Rivaled to the history of her country, aware of its past as well as its present, of the diversity of Algerian languages ??and cultures, Samira Negrouche claims her freedom in each poem, in each essay. Speaking of Algerians in a letter to Leïla Sebbar, she defines herself with them as “free people who want to live, write poetry and be happy to drink a cup of tea in some Moorish café”.
“Languages ??that repair themselves”
Bringing together texts published in journals or delivered at conferences around the world, Stations seduces with its thematic construction. In “Who’s Talking?” », Written in Algiers in 2015, Samira Negrouche imagines a response to the reproach made to her for writing in French.
“Genealogy, French, the Algerian language, my three mother tongues… I had the time to dig into several possible answers, each time trying to be as accurate as possible in my thinking, to respond in the least cynical way to questions. questions that hide others, probably more difficult to measure (…)
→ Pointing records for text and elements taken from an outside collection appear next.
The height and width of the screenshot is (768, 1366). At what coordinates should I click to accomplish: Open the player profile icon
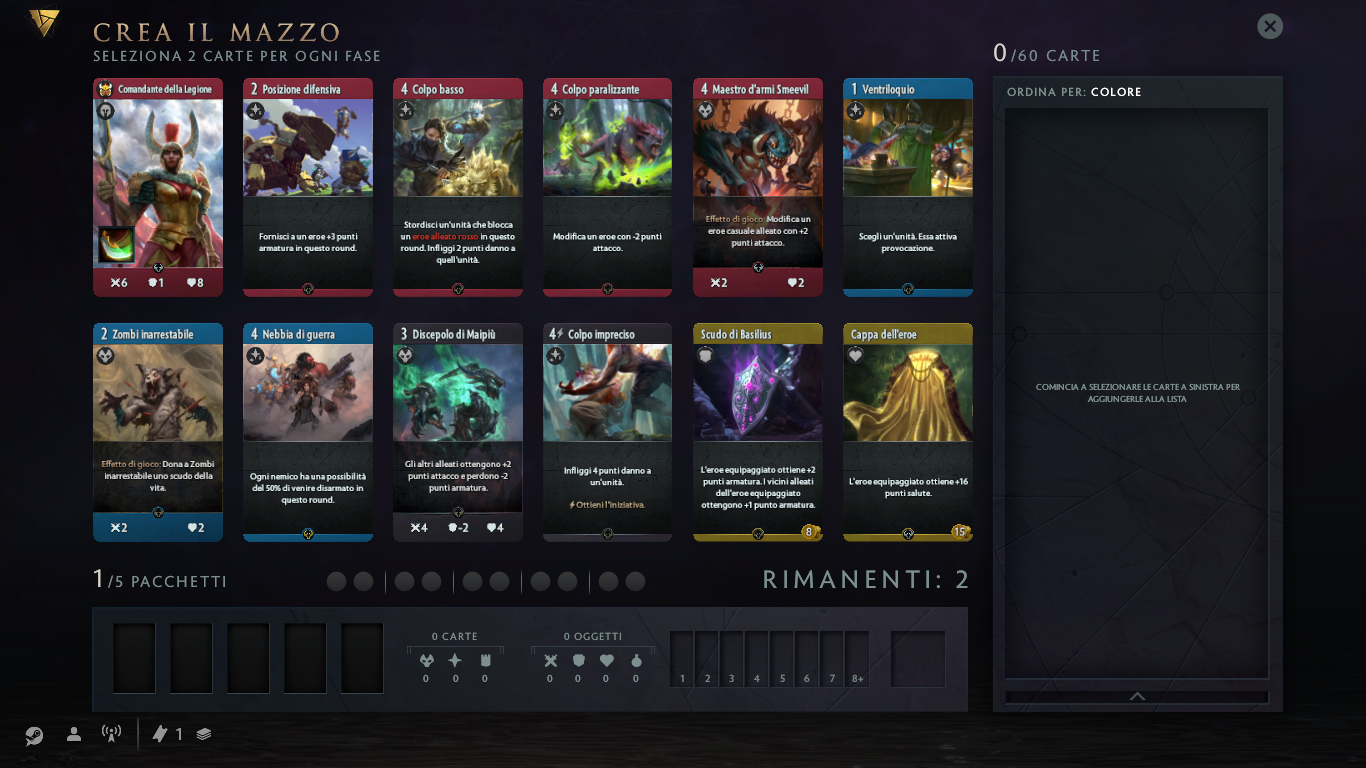(74, 734)
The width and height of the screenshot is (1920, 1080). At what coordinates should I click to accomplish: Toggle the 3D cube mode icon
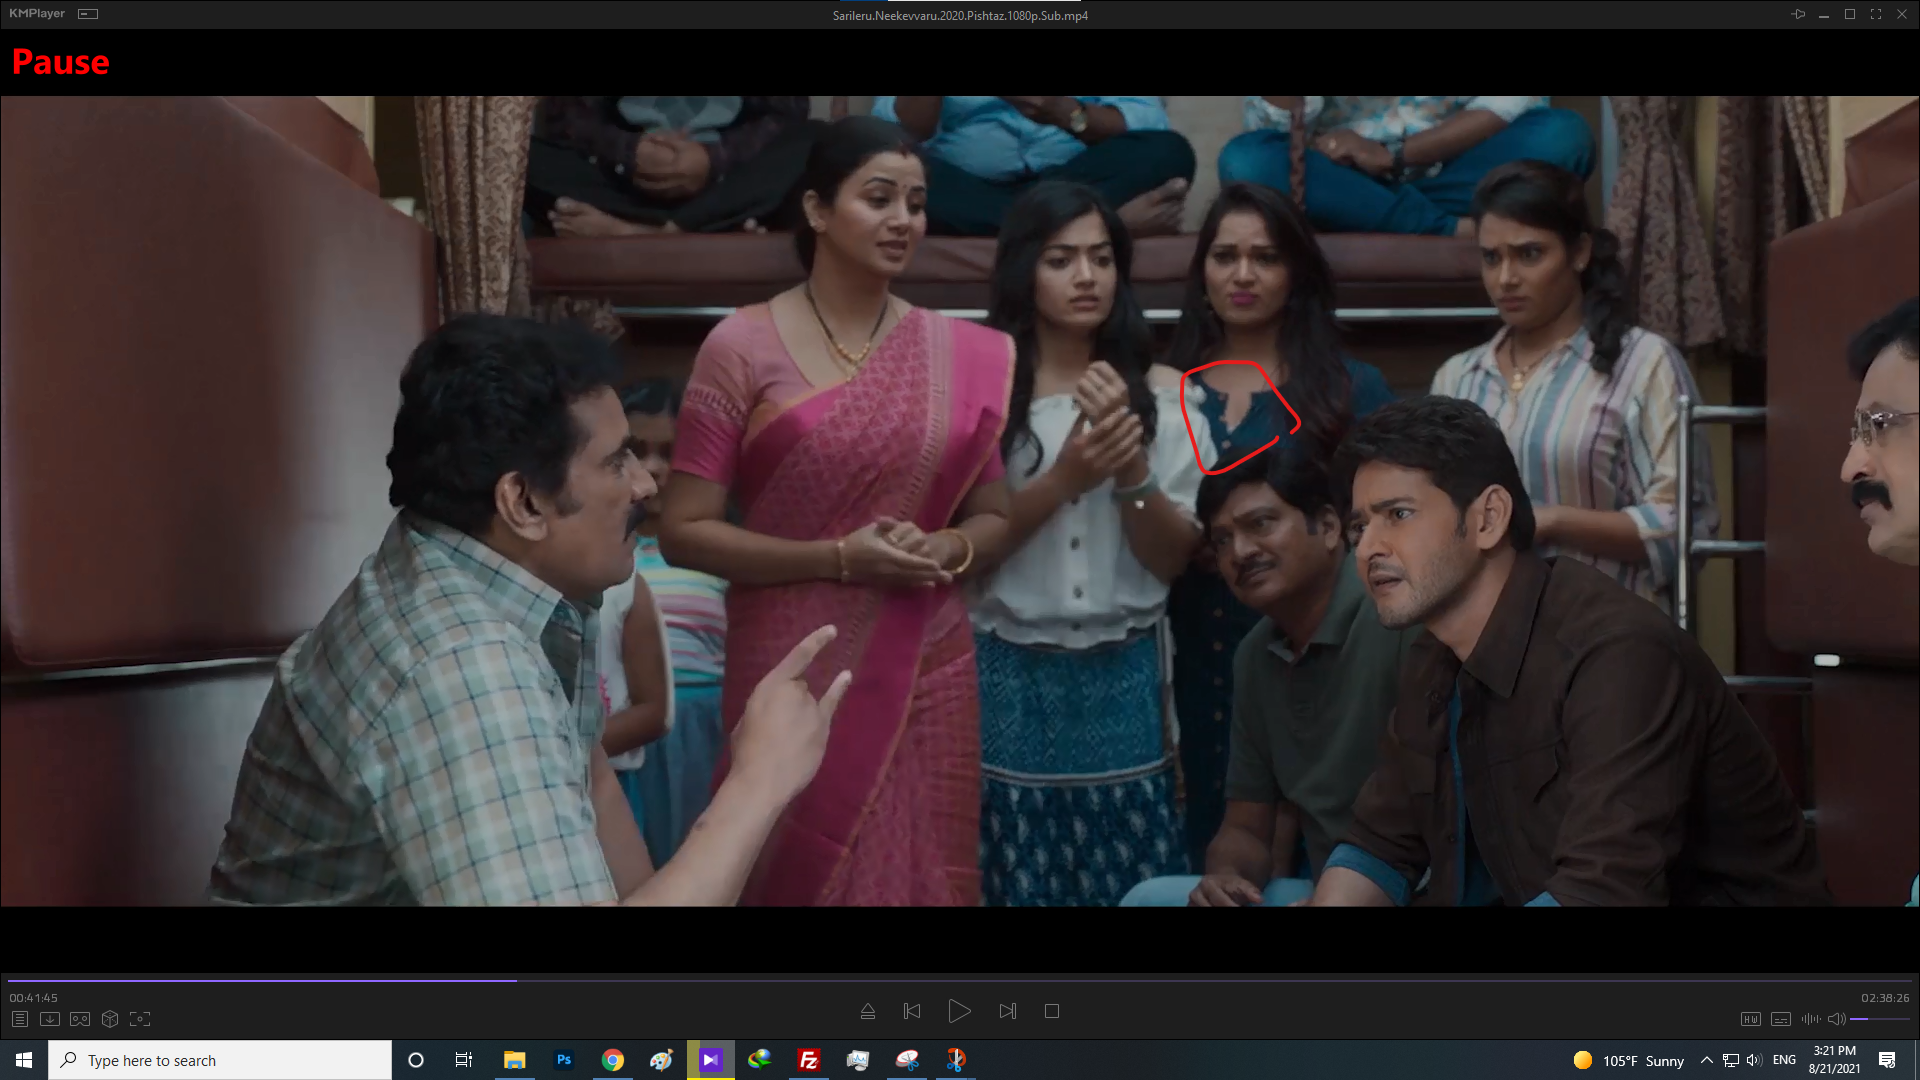tap(110, 1019)
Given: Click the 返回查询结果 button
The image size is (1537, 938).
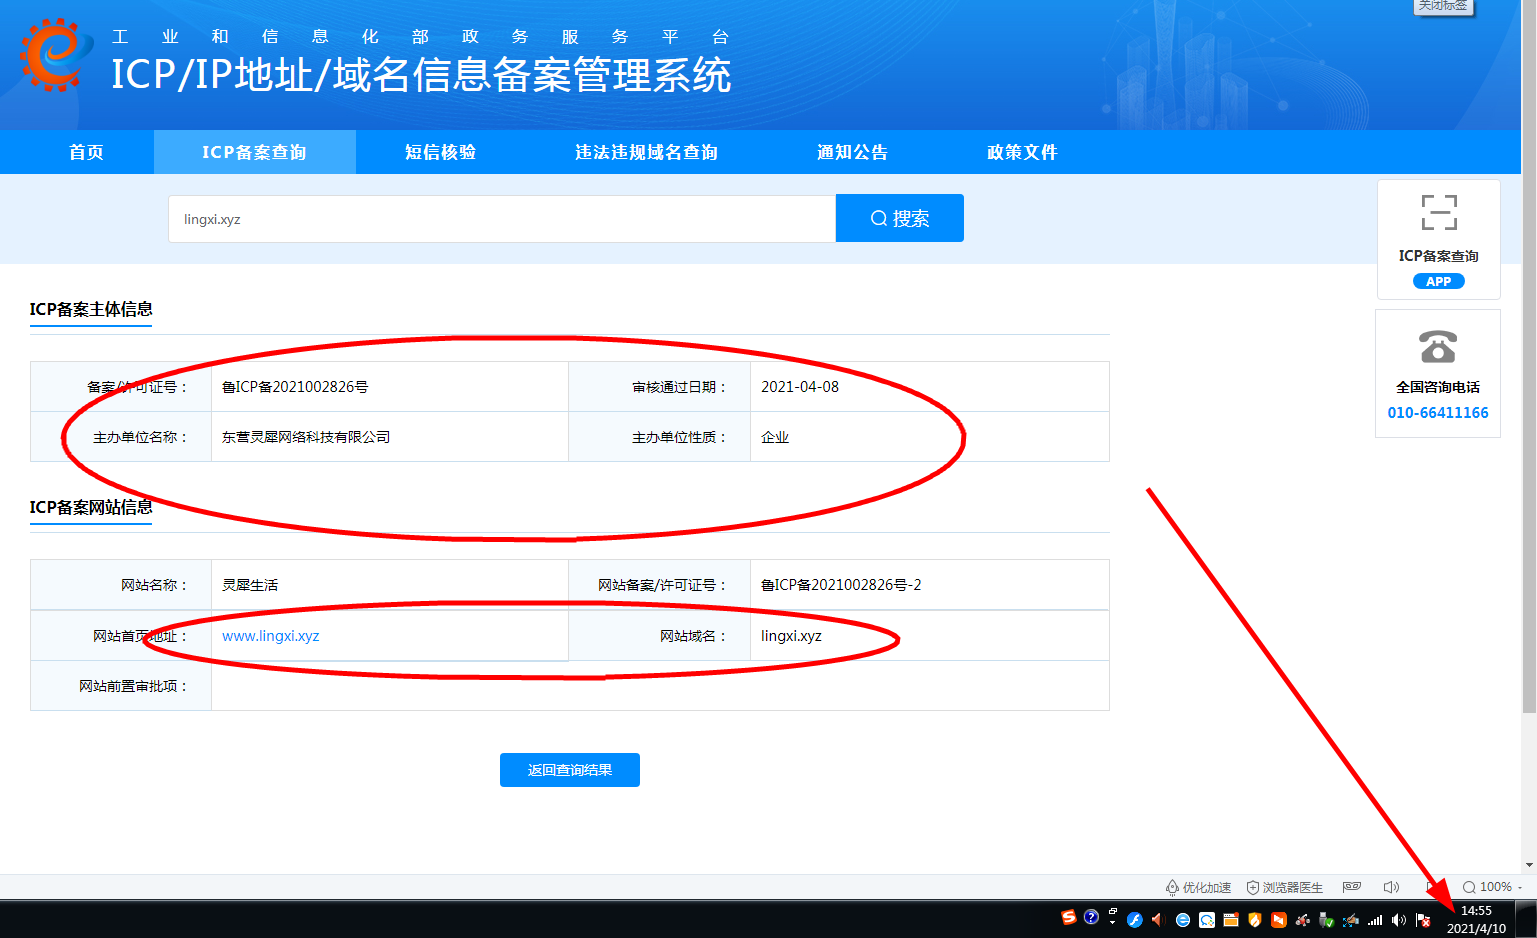Looking at the screenshot, I should 570,770.
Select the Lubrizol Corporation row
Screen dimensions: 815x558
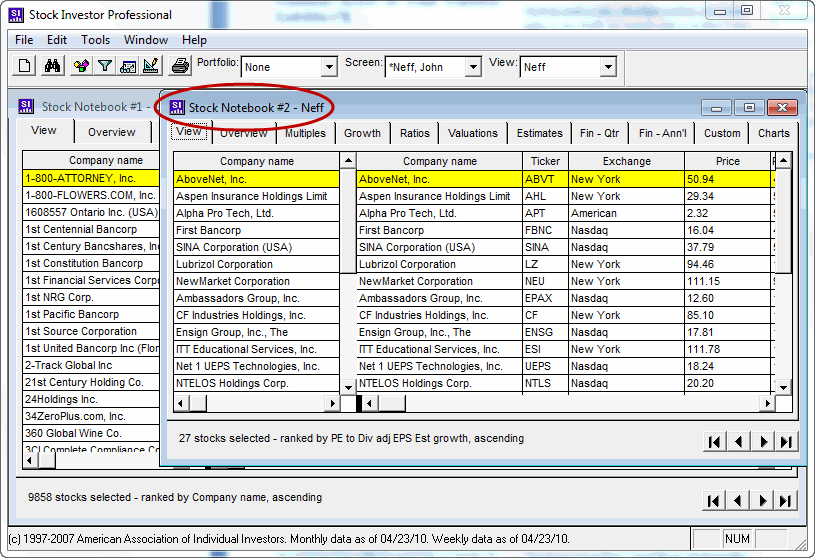tap(439, 264)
The three languages ??that were given to me in my childhood are a living triangle on which other languages ??freely aggregate, all speaking and repairing each other. I say repair themselves, because languages ??carry within them moldy costumes that need to be cleared, emotional and ideological charges that need to be shaken off urgently. »
Samira Negrouche knows the pitfalls: discouragement, illusions, beliefs and ready-made ideas. She writes to stay lucid, and avoid them. This is fully apparent in her text “For Women in Black” (August 2007), which questions the place of women, former activists or simply educated and active, in Algeria since the “black decade”.
“God is a black woman”
The acuity of the poet translated into thirty languages ??is just as striking in her anthology. I live in motion brings together poems published in personal (“Jazz under the olive trees”), collective (“I kissed the dawn of summer, in the footsteps of Arthur Rimbaud”); “Departments and territories of ‘outre-ciel’ in homage to Senghor), and other writings as part of a collaboration with an artist.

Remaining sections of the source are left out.